Satu kampus? Nggak sih, tetangga kampus tepatnya. Satu pekerjaan? Nggak juga sih. Ketut sih ngakunya melihat saya waktu dia sedang bekerja di salah satu LSM, yang ikutan acara dan di situ saya datang sebagai repoter yang meliput acara tersebut. Lalu beberapa tahun kemudian baru kami bertemu kembali. Kebetulan sahabat saya satu pekerjaan dengan saya (ketika itu saya sudah tidak jadi wartawan lagi), nah Ketut ini ternyata sahabatnya sahabat saya, yang ternyata saya acuhkan. Soalnya waktu itu dia punya pacar dan saya juga punya pacar. Hehehe…
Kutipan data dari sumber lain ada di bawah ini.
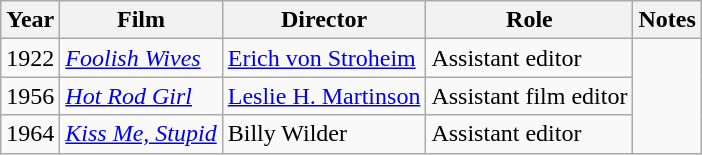
Hot Rod Girl (141, 96)
1964 (30, 134)
Billy Wilder (324, 134)
Erich von Stroheim (324, 58)
1922 (30, 58)
Role (530, 20)
Foolish Wives (141, 58)
1956 (30, 96)
Director (324, 20)
Notes (667, 20)
Leslie H. Martinson (324, 96)
Year (30, 20)
Kiss Me, Stupid (141, 134)
Assistant film editor (530, 96)
Film (141, 20)
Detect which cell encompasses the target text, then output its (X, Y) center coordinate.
Lalu bagaimana saya dan dia bisa saling bertemu lagi dan jatuh cinta? Jawaban saya: bisikan Tuhan! Entah datang darimana. Ketika saya sering bolak balik Jogja dari negeri antah berantah, dan saat saya landing kembali di Jogja, mata saya yang silinder seperempat ini seperti melihat bayangan Ketut, yang pernah dikenalkan sahabat saya itu.

Lalu entah bagaimana, banyak pertemuan ajaib kami terjadi…

Eniwei, dan 4 Januari 2014 baru semuanya benar-benar dimulai. Semoga kebahagiaan kami menular ke semua orang ya 🙂

Selamat datang di keluarga kecil kami.